The ads will promote Bloomingdale’s Saturday Night Fever shops that will be launched Sept. 27 inside the chain’s 59th Street flagship as well as its White Plains, N.Y., and Century City, Calif., stores. If the look sells, more locations might be added.
It’s Bloomingdale’s millennium hook, and an attempt to further strengthen the store’s contemporary business, which is reportedly the fastest-growing women’s division. Bloomingdale’s Lexington Avenue windows will reproduce the Spectrum dance floor and have about 50 mannequins dressed in the evening clothes.
“We’re inspired by the disco era, although the collection is really about going out in the last months of 1999,” Ruttenstein said.

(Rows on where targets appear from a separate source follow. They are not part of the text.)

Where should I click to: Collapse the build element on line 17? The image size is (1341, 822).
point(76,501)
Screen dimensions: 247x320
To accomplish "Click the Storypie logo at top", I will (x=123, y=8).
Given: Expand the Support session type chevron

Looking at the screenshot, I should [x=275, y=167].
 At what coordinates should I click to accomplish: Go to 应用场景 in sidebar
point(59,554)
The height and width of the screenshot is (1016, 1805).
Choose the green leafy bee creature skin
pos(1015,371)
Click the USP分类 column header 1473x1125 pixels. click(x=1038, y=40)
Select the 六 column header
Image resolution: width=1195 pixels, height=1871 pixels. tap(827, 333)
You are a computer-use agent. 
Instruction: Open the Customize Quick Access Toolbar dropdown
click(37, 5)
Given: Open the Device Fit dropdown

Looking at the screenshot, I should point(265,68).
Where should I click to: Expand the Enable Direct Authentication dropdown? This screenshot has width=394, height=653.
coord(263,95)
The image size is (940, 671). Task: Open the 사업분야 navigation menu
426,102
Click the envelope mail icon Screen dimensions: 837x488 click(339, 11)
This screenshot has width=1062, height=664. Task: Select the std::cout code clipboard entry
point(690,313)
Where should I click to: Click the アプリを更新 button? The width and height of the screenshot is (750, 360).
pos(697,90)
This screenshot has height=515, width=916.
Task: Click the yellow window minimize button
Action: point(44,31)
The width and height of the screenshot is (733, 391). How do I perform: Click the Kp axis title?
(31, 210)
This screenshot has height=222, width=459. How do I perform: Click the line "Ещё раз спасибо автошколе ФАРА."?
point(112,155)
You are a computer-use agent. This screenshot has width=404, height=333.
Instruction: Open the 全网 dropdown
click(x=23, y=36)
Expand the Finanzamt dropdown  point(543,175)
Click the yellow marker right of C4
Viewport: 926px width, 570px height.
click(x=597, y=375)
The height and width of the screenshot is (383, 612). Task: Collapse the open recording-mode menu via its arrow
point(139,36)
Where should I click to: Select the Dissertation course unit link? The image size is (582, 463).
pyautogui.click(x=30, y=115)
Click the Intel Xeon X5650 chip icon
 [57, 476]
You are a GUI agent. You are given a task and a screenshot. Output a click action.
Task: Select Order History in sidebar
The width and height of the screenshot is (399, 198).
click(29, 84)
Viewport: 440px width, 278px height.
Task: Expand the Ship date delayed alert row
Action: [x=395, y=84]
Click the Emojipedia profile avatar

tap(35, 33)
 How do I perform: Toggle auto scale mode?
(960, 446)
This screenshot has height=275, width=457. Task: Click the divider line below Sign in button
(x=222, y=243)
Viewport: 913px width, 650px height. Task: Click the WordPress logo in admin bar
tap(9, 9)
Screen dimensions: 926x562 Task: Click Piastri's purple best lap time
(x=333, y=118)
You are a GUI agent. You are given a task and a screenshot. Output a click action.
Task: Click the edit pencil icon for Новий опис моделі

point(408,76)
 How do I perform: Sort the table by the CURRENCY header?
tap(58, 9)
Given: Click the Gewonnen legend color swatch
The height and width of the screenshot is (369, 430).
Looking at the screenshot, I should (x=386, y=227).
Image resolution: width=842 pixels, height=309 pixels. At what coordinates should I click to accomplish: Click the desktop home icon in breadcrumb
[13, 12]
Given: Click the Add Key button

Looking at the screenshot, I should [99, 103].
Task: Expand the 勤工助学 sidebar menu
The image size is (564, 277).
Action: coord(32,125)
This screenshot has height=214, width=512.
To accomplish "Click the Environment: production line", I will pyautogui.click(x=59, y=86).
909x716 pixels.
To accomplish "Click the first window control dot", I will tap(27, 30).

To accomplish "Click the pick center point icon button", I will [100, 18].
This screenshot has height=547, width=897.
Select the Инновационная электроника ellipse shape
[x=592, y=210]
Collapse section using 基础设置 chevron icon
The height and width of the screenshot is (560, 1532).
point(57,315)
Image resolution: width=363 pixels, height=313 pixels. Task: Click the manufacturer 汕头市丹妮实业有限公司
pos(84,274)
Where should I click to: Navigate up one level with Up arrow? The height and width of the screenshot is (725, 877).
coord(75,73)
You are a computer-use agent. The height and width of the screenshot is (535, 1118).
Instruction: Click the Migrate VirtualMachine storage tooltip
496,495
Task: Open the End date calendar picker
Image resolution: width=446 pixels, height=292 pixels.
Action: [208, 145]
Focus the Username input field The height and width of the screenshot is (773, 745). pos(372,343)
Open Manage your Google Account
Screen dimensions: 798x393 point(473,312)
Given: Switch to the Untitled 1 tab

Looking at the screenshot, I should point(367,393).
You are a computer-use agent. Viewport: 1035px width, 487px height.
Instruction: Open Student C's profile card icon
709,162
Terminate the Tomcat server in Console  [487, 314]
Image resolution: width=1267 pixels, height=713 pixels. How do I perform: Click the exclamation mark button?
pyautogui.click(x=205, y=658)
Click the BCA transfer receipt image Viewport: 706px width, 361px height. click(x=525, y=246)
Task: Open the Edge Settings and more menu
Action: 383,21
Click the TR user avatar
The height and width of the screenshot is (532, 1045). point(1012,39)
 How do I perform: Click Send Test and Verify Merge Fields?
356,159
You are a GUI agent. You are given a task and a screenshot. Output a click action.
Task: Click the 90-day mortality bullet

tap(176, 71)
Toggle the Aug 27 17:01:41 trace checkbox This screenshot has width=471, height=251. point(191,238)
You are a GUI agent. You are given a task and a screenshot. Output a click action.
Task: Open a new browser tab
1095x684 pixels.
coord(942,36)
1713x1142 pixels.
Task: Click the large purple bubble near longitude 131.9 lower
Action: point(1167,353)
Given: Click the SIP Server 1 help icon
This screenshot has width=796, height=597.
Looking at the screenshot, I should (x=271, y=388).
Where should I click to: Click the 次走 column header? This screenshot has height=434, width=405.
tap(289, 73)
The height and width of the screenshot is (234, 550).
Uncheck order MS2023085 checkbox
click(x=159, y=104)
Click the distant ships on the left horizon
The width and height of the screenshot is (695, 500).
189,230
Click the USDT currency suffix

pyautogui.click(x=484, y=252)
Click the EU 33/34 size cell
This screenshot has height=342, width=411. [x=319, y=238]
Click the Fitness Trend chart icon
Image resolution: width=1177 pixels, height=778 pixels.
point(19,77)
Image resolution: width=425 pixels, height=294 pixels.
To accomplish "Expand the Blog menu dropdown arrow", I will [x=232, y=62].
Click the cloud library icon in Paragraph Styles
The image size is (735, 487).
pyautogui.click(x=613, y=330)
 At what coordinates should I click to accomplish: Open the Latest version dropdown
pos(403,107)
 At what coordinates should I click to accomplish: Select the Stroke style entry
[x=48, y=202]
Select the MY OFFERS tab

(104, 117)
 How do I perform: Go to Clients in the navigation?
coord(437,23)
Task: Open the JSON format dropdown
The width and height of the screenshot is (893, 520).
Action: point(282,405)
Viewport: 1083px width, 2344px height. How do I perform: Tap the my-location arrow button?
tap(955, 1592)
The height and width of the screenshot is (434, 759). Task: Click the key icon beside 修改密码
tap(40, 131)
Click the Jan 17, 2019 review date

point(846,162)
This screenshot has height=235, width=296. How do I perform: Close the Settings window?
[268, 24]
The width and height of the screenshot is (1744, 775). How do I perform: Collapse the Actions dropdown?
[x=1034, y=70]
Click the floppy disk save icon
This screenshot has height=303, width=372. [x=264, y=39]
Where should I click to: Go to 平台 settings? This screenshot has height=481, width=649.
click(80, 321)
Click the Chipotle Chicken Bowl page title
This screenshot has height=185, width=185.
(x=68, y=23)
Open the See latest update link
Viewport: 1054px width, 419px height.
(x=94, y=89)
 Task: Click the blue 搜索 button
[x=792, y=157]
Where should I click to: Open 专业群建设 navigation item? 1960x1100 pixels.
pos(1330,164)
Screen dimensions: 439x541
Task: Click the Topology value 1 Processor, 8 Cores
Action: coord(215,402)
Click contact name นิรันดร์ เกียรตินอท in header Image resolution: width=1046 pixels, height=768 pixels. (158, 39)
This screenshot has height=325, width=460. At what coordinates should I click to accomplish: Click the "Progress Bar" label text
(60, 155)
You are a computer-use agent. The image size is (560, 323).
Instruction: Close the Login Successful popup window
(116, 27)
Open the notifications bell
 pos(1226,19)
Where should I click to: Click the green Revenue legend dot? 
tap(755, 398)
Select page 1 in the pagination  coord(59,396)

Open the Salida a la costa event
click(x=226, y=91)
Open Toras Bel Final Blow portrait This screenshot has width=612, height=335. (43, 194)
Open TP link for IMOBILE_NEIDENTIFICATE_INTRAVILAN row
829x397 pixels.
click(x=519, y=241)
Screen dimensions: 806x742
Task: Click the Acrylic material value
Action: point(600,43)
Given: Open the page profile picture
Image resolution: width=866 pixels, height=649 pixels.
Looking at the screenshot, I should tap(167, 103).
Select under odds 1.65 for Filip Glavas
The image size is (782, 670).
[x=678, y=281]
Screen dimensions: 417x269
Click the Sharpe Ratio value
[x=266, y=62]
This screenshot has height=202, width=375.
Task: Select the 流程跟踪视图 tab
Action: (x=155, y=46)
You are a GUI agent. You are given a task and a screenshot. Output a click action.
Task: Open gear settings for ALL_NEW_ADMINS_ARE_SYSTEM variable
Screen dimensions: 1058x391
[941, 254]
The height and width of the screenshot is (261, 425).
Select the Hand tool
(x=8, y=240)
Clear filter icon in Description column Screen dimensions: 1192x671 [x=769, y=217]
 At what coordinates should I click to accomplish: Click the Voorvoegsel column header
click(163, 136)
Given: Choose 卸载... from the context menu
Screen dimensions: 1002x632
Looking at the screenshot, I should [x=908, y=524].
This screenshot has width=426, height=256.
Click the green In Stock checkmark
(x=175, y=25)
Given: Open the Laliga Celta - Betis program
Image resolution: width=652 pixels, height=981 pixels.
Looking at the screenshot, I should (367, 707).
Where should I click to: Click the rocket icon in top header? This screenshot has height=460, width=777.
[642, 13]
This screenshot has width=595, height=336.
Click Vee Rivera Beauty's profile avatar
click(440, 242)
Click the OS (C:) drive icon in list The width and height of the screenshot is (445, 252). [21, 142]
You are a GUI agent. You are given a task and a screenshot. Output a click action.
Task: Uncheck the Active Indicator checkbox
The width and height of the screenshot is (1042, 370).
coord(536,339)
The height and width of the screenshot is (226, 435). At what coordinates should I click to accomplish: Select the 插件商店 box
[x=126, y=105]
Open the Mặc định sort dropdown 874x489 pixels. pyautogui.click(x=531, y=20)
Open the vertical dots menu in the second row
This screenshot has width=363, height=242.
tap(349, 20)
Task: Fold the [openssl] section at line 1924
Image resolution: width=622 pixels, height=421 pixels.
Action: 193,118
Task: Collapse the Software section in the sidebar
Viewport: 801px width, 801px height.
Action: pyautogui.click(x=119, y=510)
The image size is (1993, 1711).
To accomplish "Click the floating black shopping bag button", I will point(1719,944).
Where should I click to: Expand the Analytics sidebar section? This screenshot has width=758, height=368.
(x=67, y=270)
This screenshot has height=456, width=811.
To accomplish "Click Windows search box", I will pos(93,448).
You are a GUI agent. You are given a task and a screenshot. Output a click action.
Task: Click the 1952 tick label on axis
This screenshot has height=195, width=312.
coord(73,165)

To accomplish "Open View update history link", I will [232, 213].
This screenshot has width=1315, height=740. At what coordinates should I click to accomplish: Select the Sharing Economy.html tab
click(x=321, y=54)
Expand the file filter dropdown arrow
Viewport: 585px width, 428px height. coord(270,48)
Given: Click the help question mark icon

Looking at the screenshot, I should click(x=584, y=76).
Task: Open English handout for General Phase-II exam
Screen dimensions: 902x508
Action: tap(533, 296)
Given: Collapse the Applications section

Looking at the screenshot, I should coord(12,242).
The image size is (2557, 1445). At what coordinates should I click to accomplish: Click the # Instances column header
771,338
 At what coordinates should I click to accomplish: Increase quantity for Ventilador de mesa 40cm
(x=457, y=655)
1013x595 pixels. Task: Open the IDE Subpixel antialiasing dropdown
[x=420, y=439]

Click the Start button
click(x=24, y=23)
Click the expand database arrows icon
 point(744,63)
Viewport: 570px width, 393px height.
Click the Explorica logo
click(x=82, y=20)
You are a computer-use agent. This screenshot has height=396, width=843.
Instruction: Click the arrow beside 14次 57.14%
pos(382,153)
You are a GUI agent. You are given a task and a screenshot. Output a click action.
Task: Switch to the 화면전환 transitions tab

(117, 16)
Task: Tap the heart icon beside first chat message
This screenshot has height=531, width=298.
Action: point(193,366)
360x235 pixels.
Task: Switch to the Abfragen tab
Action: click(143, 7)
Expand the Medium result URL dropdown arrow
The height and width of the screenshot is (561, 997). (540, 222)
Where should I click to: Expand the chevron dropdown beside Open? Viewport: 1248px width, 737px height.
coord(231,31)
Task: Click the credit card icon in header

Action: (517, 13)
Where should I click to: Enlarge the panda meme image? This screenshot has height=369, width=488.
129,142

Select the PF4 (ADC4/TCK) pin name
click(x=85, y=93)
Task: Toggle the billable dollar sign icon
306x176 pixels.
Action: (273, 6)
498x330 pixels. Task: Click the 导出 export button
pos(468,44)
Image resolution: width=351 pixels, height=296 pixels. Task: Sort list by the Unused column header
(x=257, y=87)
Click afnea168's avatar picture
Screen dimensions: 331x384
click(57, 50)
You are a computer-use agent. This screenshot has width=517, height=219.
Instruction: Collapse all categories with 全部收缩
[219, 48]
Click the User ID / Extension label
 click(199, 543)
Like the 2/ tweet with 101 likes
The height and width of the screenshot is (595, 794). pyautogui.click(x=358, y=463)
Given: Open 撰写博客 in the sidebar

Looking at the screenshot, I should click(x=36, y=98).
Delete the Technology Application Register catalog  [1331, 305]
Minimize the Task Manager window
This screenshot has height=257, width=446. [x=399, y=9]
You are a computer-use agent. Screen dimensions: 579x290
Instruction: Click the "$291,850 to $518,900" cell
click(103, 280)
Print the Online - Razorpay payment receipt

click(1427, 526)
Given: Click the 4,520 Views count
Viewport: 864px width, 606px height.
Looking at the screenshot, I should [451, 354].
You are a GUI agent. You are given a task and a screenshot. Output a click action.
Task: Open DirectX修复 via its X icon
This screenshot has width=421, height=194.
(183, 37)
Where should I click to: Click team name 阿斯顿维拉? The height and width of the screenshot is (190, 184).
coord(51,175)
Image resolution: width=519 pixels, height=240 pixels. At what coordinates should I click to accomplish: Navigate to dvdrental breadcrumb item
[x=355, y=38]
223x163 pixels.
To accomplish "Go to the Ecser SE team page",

His role on the shoot is to make sure the clothes look right on the cast — they’re not the same clothes that will be seen in the Broadway show — and he doesn’t hesitate to get the designers to adjust the look. “That’s what they pay me to do,” he said. At one point, he got Ady Gluck-Frankel, president and design director of Necessary Objects, to shorten the hem of a jersey evening dress. “It looked droopy, but she’s got it right.”
Gluck-Frankel pointed out the ads will be unusual, since they will show people of average height — not models. “These clothes are more real,” she said, but not all that easy to design. “The challenge was to create movement without being aerobic tight, or without creating volume in the clothes.”
All the merchandise in the collection is from Necessary Objects, Theory, ABS and Shoshana Lonstein, and it’s all exclusive to Bloomingdale’s and priced under $100. Featured are stretch fabrics, including high-twist polyesters with Lycra, evening dresses for dancing or just going out, snap-front men’s shirts, men’s narrow pants, peak-lapel jackets, and T-shirts, all fitting close to the body without being skintight.
This is not the first time Bloomingdale’s has been Broadway bound. The company has had in-store shops themed on such shows as “Rent,” “Evita” and “Ragtime.”